Excerpt:
======
Deploy Llama 3.1 8B Instruct on UbiOps

In this guide, we’ll take you through the release of the new update from MetaAI. This update saw changes to the existing Llama 3 8B & 70B models, while also releasing a new model with 405B parameters (Llama 3.1 405B). We’ll also deploy a quantized version of the Llama 3.1 8B Instruct model to UbiOps.

What can you get out of this guide?

In this guide, we’ll explain how you can deploy Llama 3.1 8B Instruct on UbiOps in 4 steps:

Create a UbiOps account
Accept Meta’s license agreement and retrieve your HuggingFace token
Create your Llama 3.1 8B Instruct deployment & deployment version
Make an API call to Llama 3.1 8B Instruct

To successfully complete this guide, make sure you have:

A UbiOps account

You’ll also need to the following files:

Llama-3.1-8B-Instruct deployment package

What is Llama 3.1?
======
Task description:
Reproduce the guide to deploying Llama 3.1 8B Instruct on UbiOps word for word, in its entirety.
======
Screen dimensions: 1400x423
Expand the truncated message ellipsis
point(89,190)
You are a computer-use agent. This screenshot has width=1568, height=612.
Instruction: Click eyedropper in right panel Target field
======
Finished answer:
Deploy Llama 3.1 8B Instruct on UbiOps

In this guide, we’ll take you through the release of the new update from MetaAI. This update saw changes to the existing Llama 3 8B & 70B models, while also releasing a new model with 405B parameters (Llama 3.1 405B). We’ll also deploy a quantized version of the Llama 3.1 8B Instruct model to UbiOps.

What can you get out of this guide?

In this guide, we’ll explain how you can deploy Llama 3.1 8B Instruct on UbiOps in 4 steps:

Create a UbiOps account
Accept Meta’s license agreement and retrieve your HuggingFace token
Create your Llama 3.1 8B Instruct deployment & deployment version
Make an API call to Llama 3.1 8B Instruct

To successfully complete this guide, make sure you have:

A UbiOps account

You’ll also need to the following files:

Llama-3.1-8B-Instruct deployment package

What is Llama 3.1?